Your objective:
When you reach the line containing "This screenshot has height=570, width=678." in the records below, set it down exactly, together with every later line through the end, but not the pictures.

(Data for processing begins)

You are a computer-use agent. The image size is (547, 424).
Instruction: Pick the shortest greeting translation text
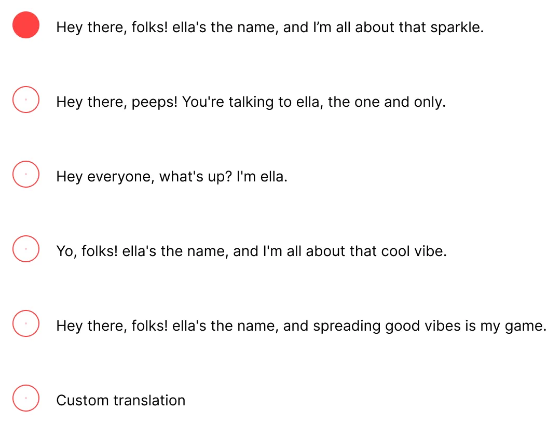(x=171, y=177)
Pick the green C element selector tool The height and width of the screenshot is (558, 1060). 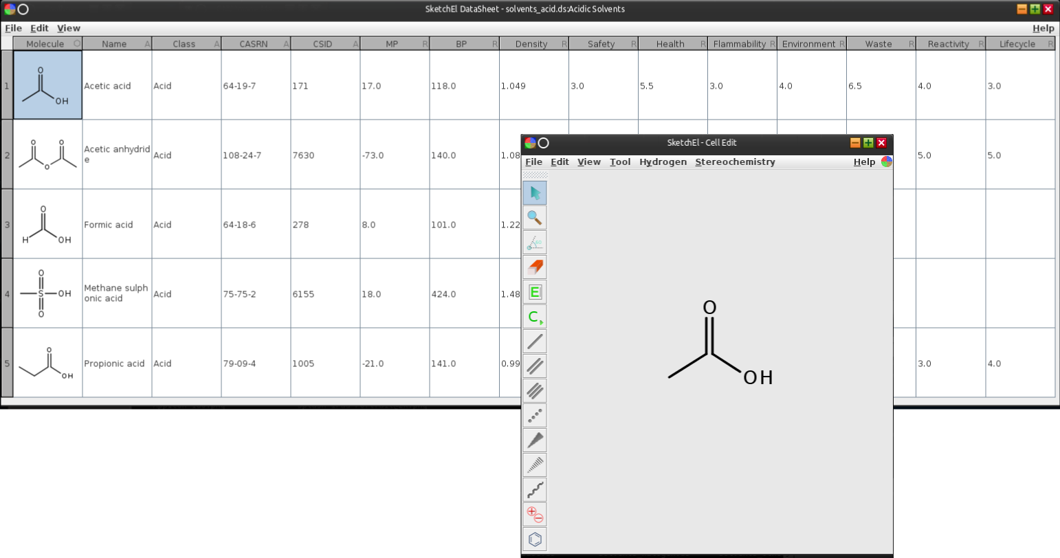(535, 317)
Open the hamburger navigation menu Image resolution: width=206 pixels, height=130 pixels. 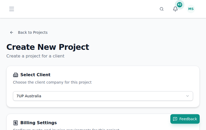coord(12,9)
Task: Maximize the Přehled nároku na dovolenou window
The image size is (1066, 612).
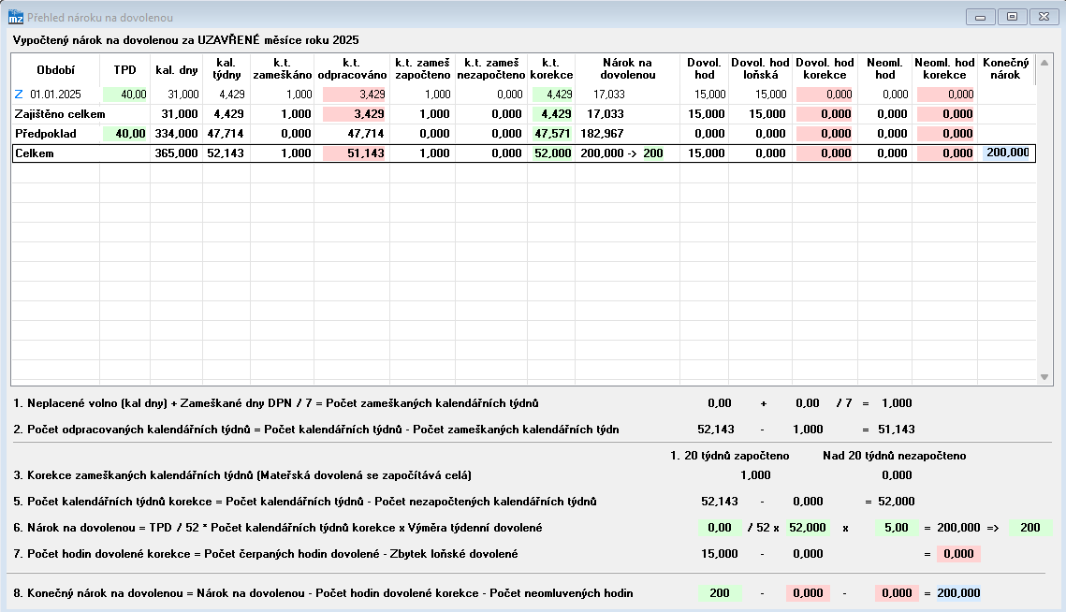Action: click(x=1011, y=17)
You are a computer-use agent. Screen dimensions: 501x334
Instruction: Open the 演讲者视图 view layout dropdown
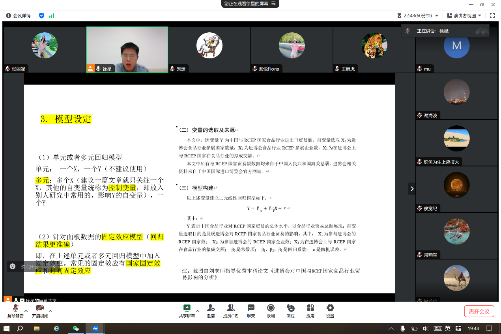click(464, 16)
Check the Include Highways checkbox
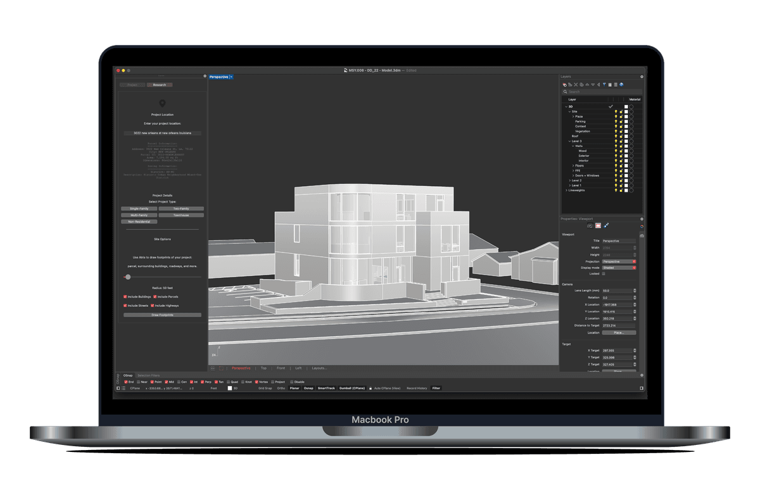760x500 pixels. click(x=153, y=306)
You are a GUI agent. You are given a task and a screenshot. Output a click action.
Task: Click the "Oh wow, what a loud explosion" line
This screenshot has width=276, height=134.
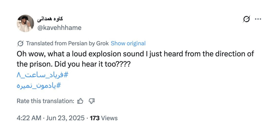click(135, 54)
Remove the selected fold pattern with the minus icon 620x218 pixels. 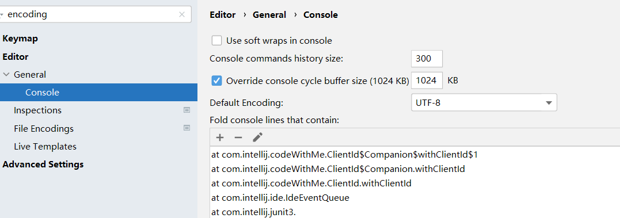coord(238,137)
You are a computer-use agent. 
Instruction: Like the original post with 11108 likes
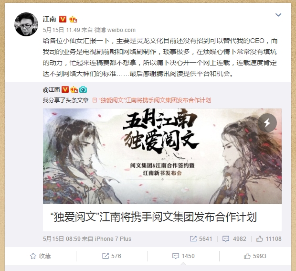click(269, 238)
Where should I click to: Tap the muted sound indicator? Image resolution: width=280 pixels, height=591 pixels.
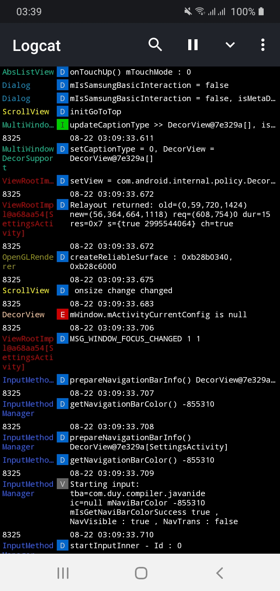[x=188, y=11]
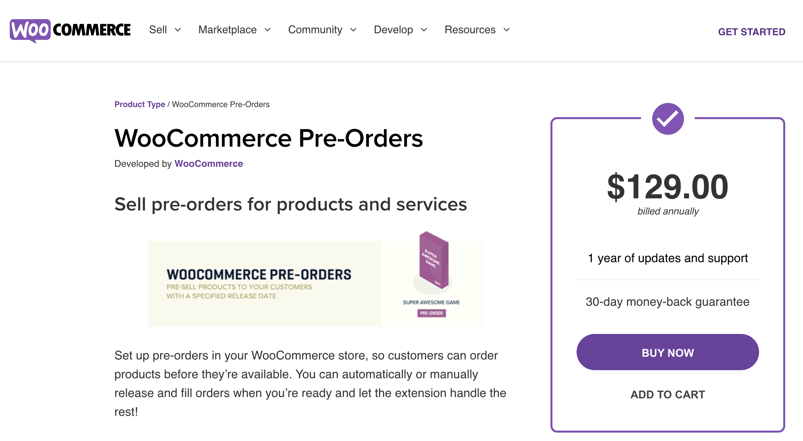
Task: Expand the Develop dropdown chevron
Action: coord(424,30)
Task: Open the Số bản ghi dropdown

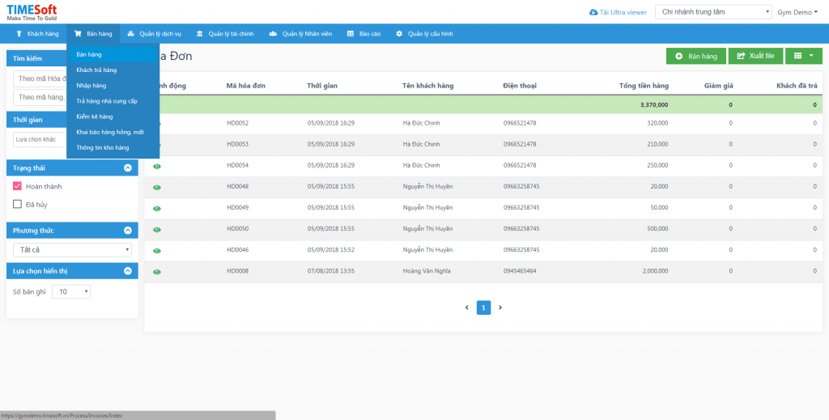Action: pyautogui.click(x=71, y=291)
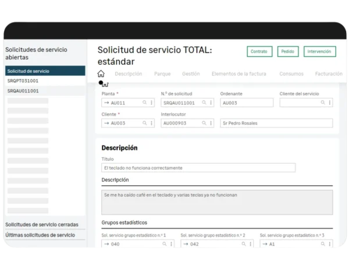The width and height of the screenshot is (349, 270).
Task: Click search icon in grupo estadístico n.º 1
Action: [162, 244]
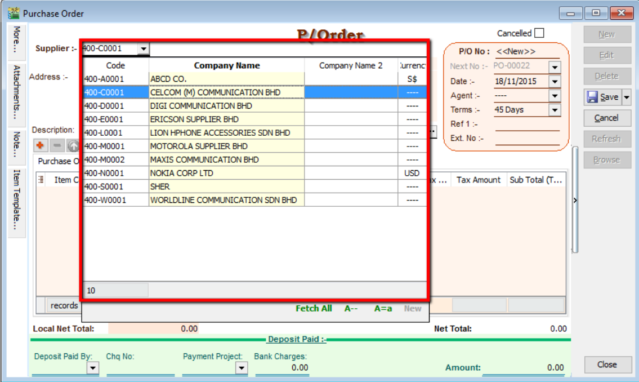The image size is (639, 382).
Task: Click the Ref 1 input field
Action: pos(527,124)
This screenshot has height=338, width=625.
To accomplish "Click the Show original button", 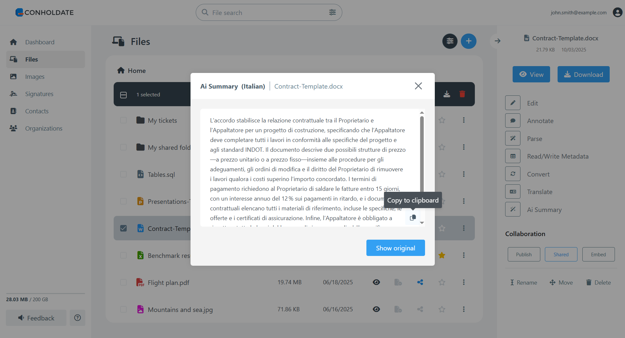I will click(x=395, y=247).
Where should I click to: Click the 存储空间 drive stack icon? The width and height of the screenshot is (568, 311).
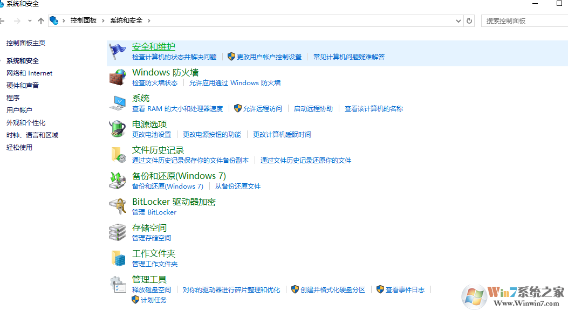(118, 231)
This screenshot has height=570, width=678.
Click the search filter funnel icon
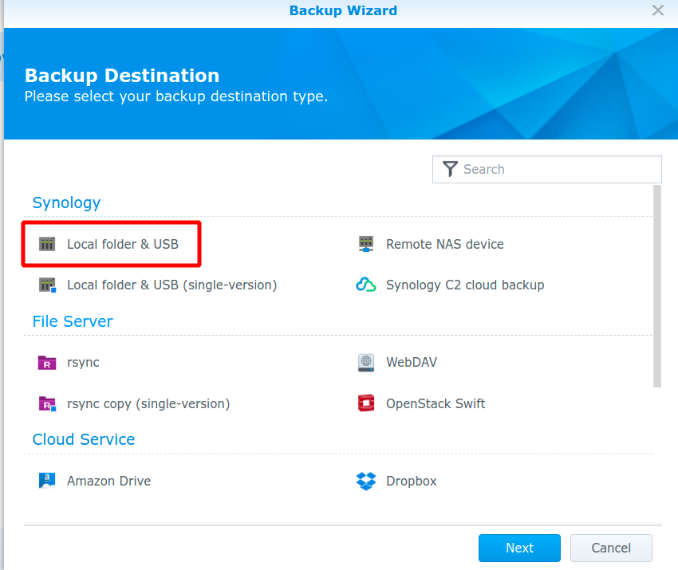pos(451,169)
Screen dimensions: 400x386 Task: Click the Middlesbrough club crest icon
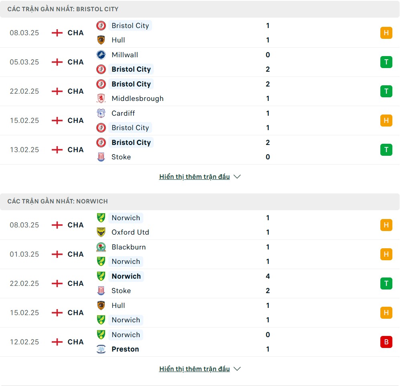coord(101,98)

(Data for processing ends)

Solution for this problem:
This screenshot has height=570, width=678.
Click the search filter funnel icon
pos(451,169)
Screen dimensions: 400x386 Task: Click the Middlesbrough club crest icon
coord(101,98)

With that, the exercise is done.